● **WHAT TO PRODUCE**:
Copy out every line of the data below word for word, leaving out the pictures.
■ ■ ■ ■ ■
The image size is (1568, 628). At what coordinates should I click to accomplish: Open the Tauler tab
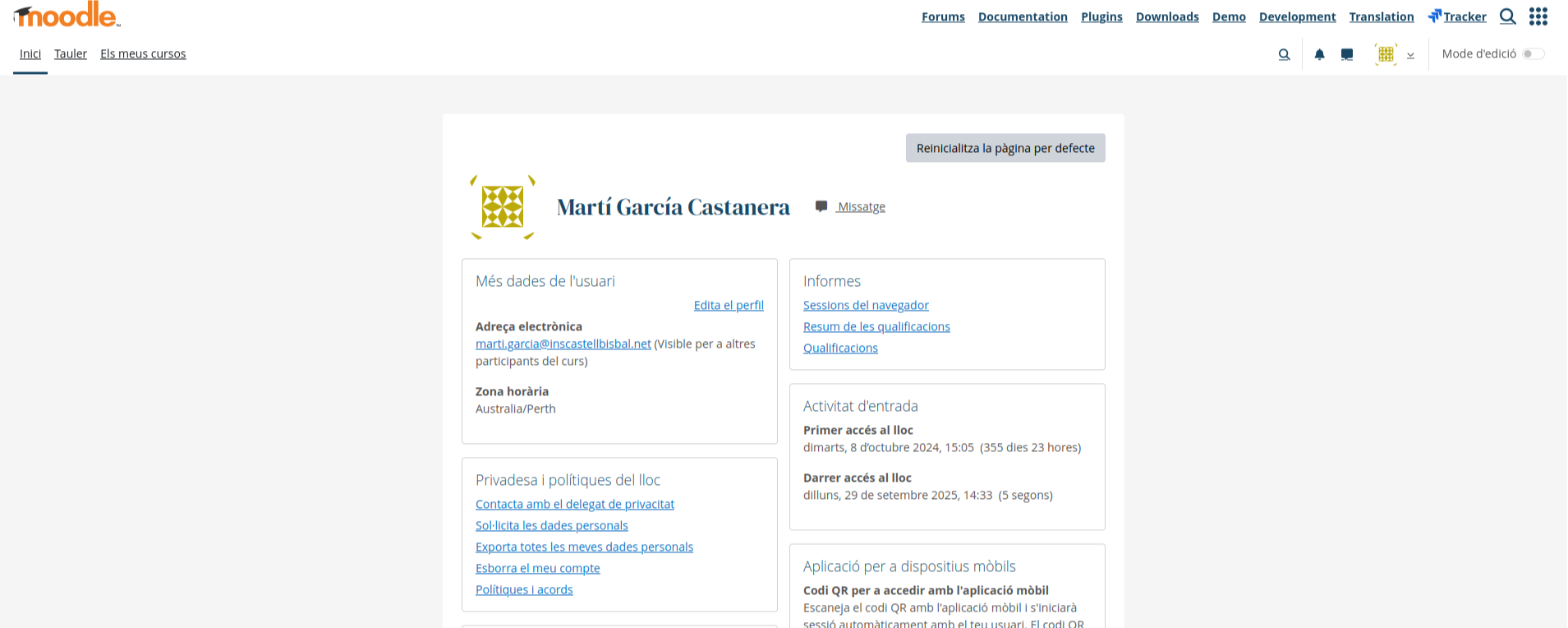(71, 54)
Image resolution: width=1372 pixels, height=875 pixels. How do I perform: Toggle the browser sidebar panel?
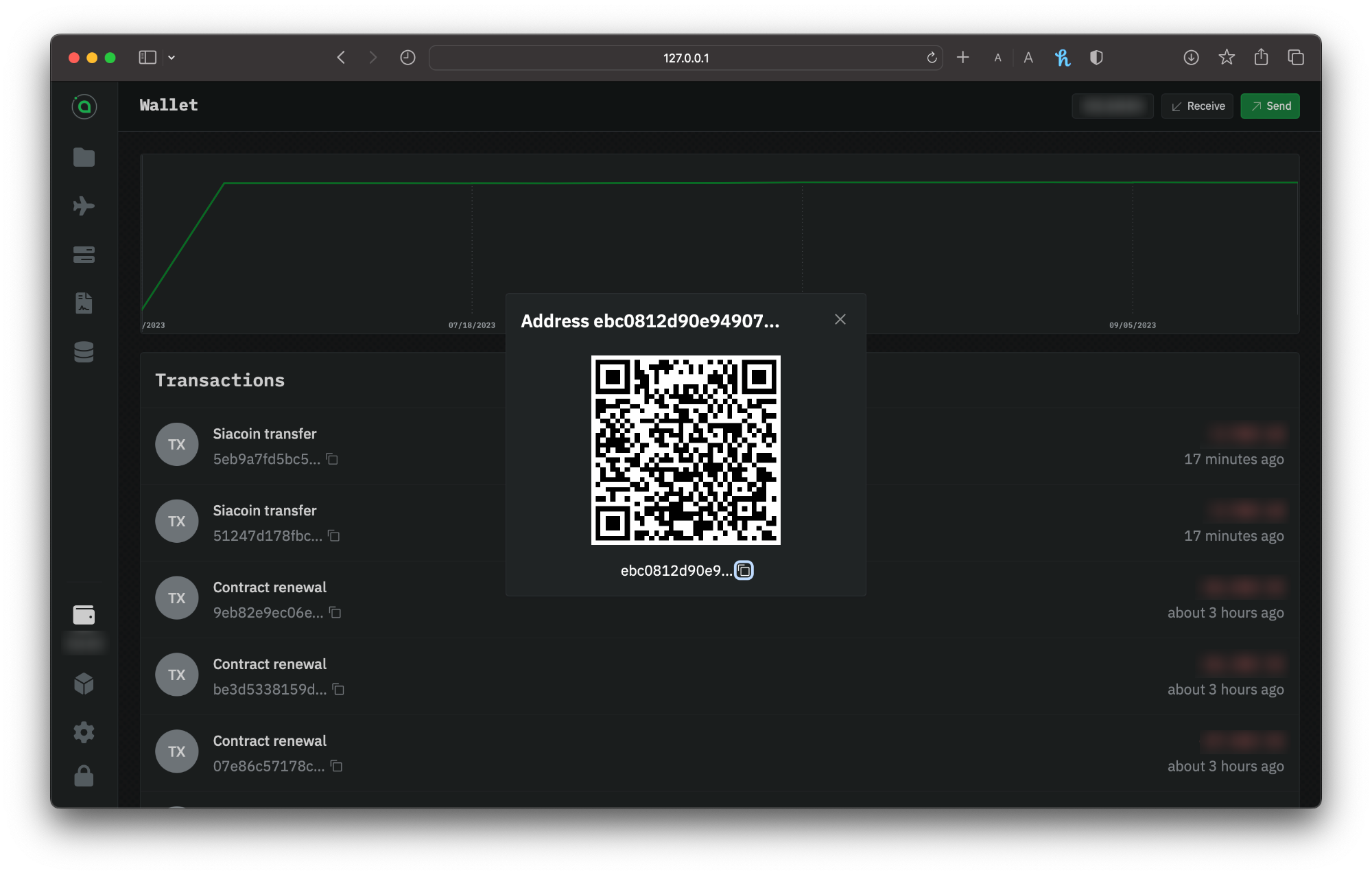point(147,58)
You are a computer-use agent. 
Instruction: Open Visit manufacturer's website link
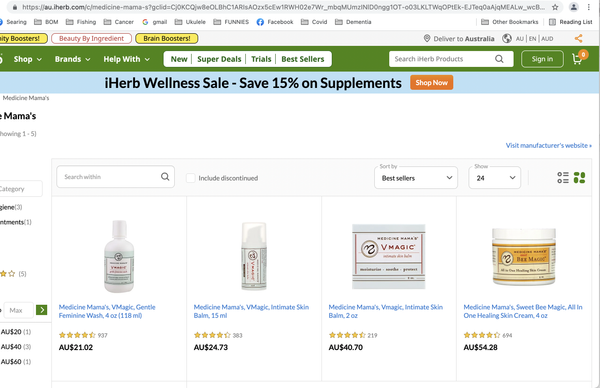549,145
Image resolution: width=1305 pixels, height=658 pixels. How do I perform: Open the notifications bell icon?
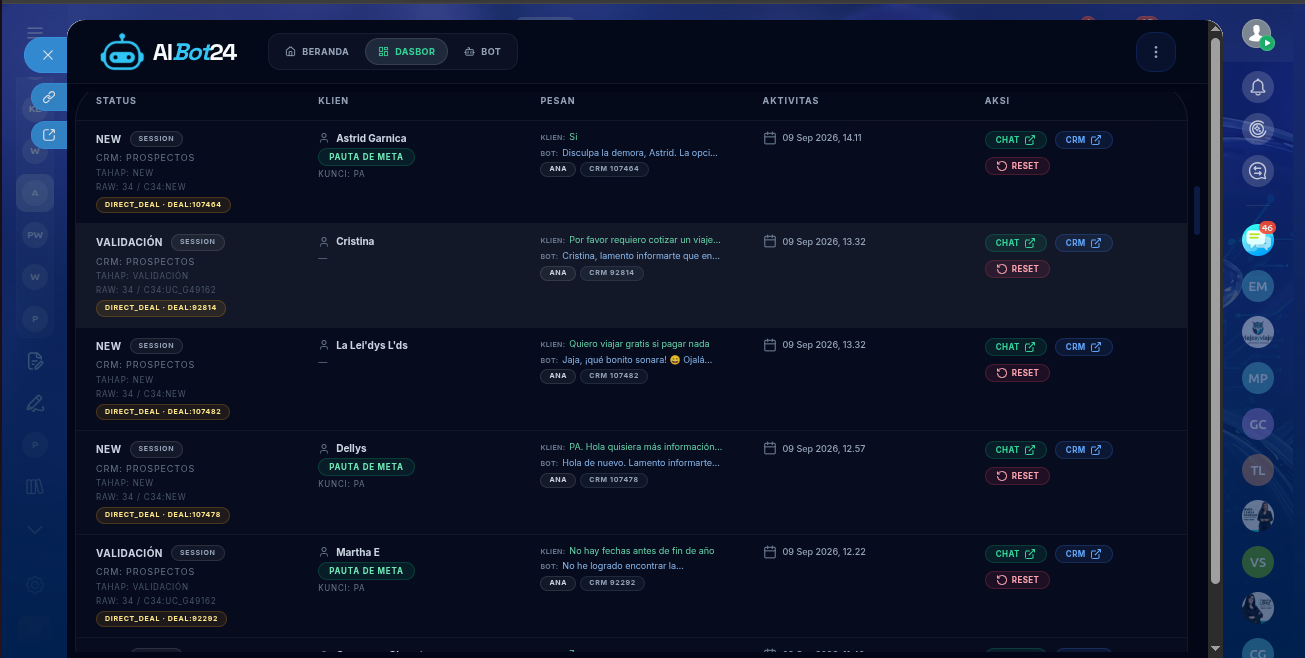1258,87
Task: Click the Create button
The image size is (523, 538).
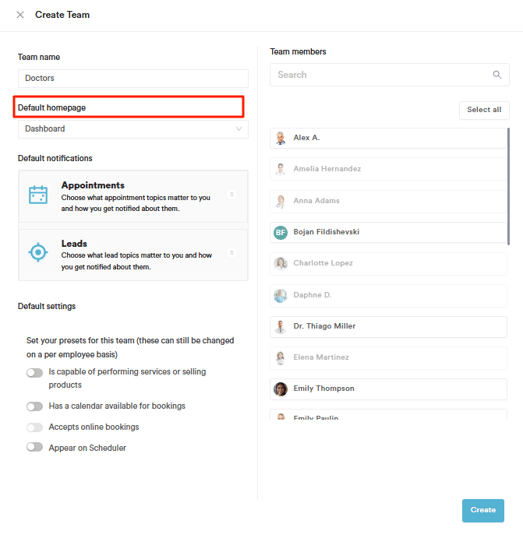Action: 483,510
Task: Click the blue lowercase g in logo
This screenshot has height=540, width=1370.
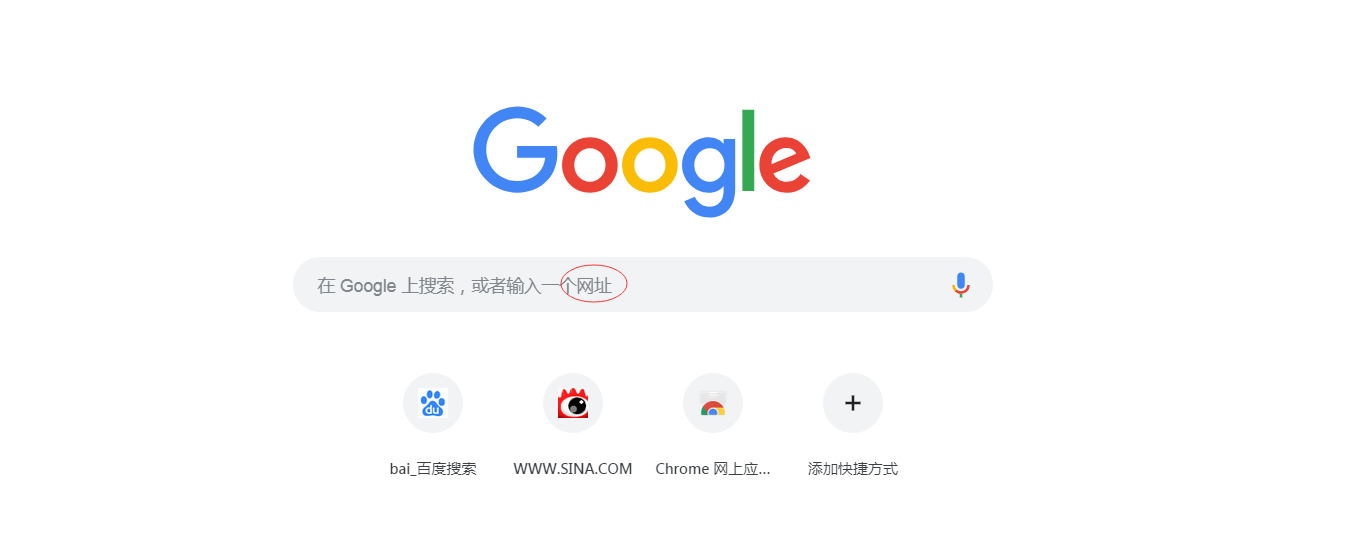Action: [x=711, y=176]
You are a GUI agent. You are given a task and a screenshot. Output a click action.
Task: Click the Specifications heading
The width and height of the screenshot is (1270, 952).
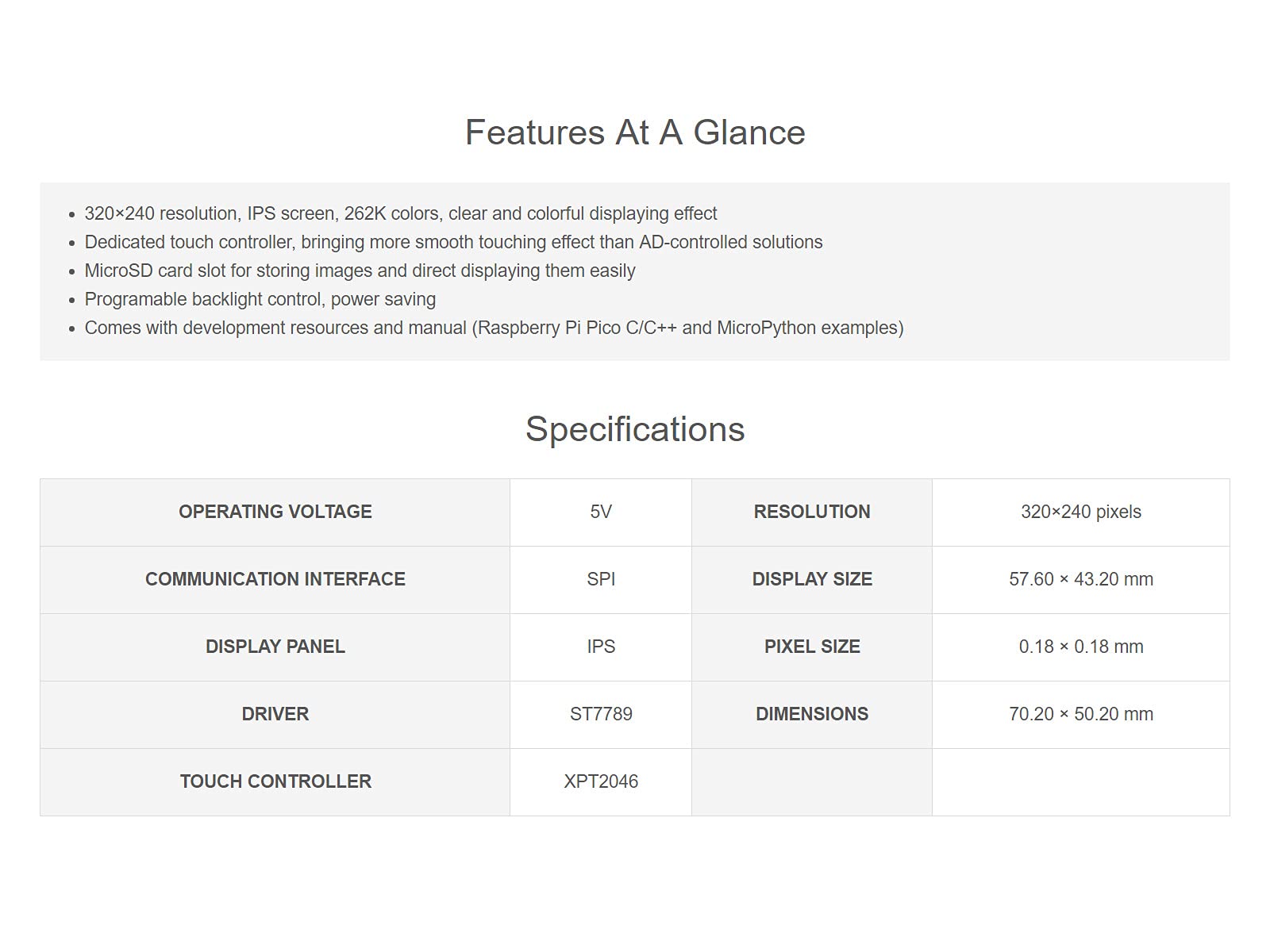[x=635, y=429]
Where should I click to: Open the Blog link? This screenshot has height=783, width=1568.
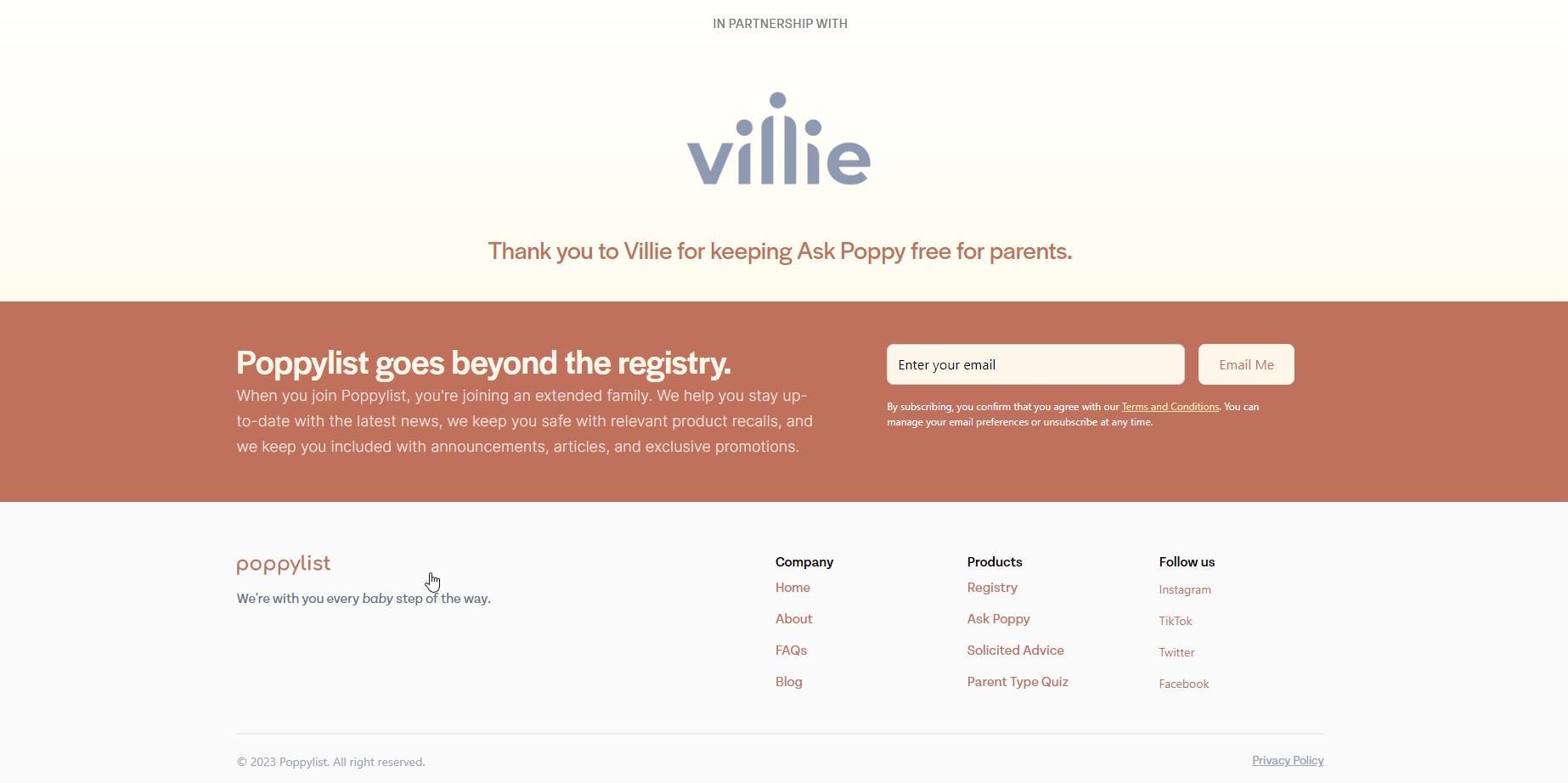(x=789, y=682)
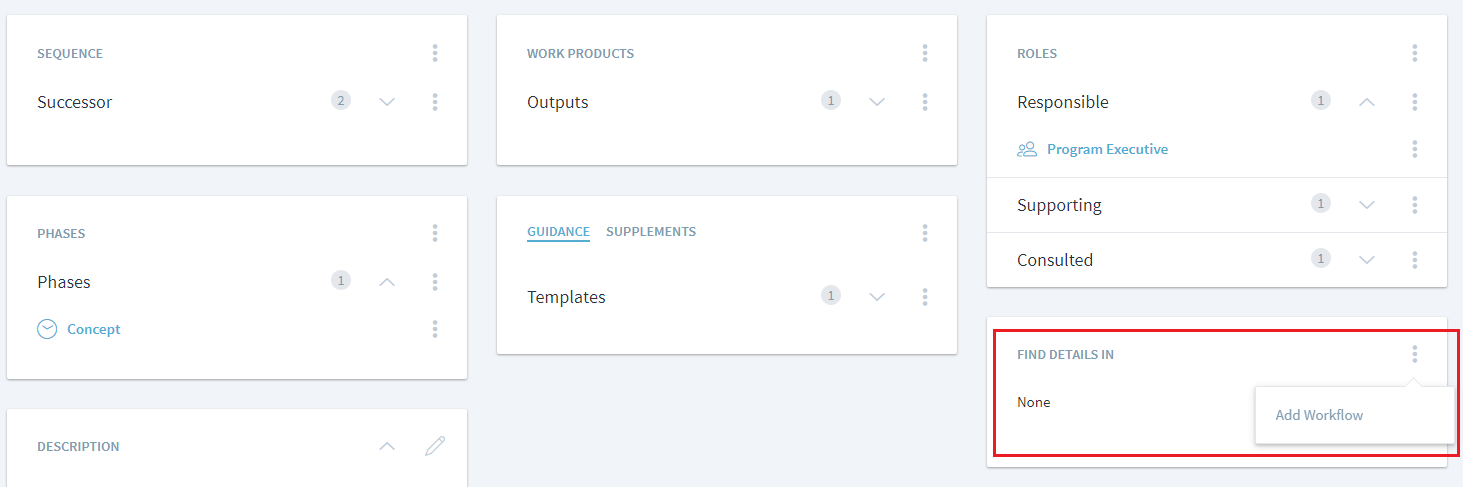Collapse the Responsible role section
The height and width of the screenshot is (487, 1463).
coord(1367,102)
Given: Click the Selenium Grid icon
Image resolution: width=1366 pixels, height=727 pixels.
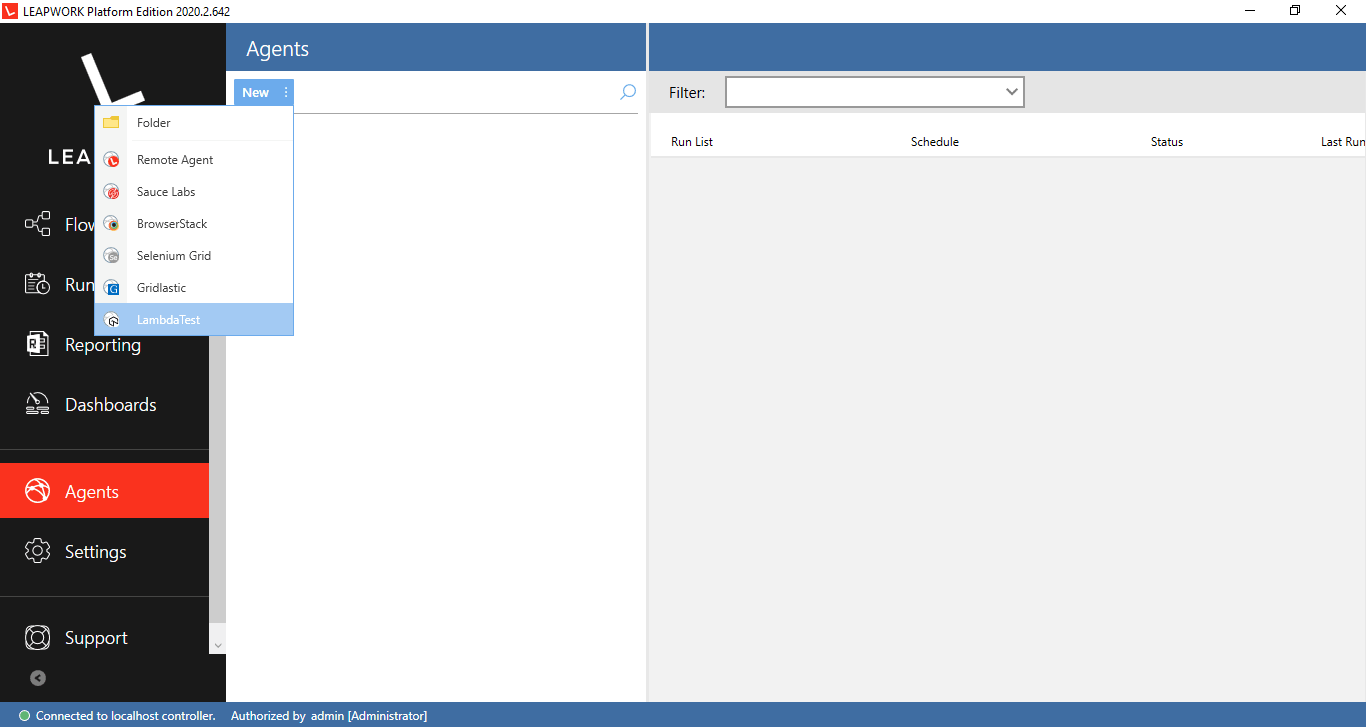Looking at the screenshot, I should coord(112,256).
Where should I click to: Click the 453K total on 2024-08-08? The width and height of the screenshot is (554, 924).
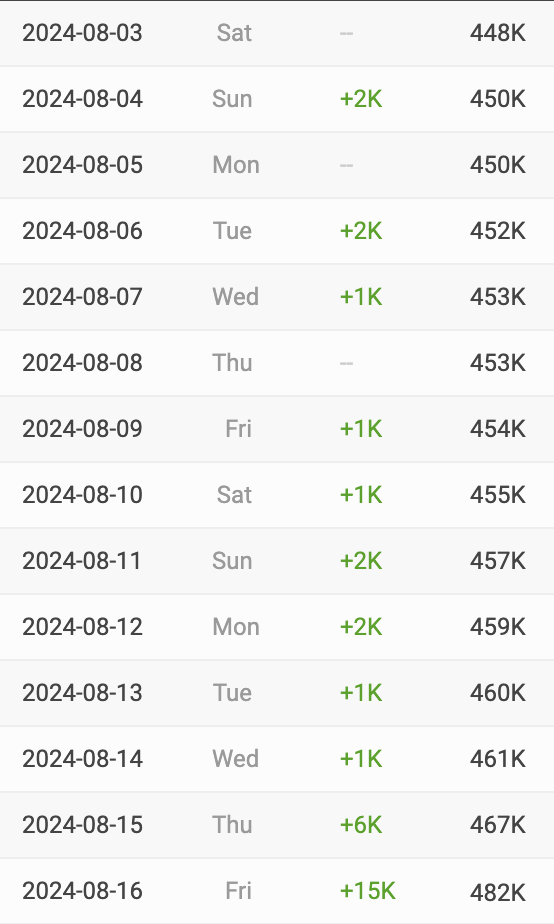pos(497,363)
■ ■ ■ ■ ■
● **THE OUTPUT**:
The image size is (1568, 628). At what coordinates should I click to accomplish: Open the Tauler tab
(71, 54)
Image resolution: width=1372 pixels, height=875 pixels. How do I perform: Toggle the browser sidebar panel?
point(147,58)
You are a computer-use agent. 
Instruction: Open Visit manufacturer's website link
549,145
Image resolution: width=1305 pixels, height=658 pixels. How do I perform: Open the notifications bell icon?
1258,87
Task: Click the Create button
The image size is (523, 538).
Action: 483,510
Task: Click the blue lowercase g in logo
This screenshot has height=540, width=1370.
Action: [x=711, y=176]
You are a GUI agent. You are given a task and a screenshot. Output a click action.
Task: Click the Specifications heading
The width and height of the screenshot is (1270, 952).
[x=635, y=429]
Where should I click to: Open the Blog link? This screenshot has height=783, width=1568.
(x=789, y=682)
Collapse the Responsible role section
The height and width of the screenshot is (487, 1463).
coord(1367,102)
Given: Click the Selenium Grid icon
Image resolution: width=1366 pixels, height=727 pixels.
Looking at the screenshot, I should coord(112,256).
Where should I click to: Click the 453K total on 2024-08-08? The width and height of the screenshot is (554, 924).
pos(497,363)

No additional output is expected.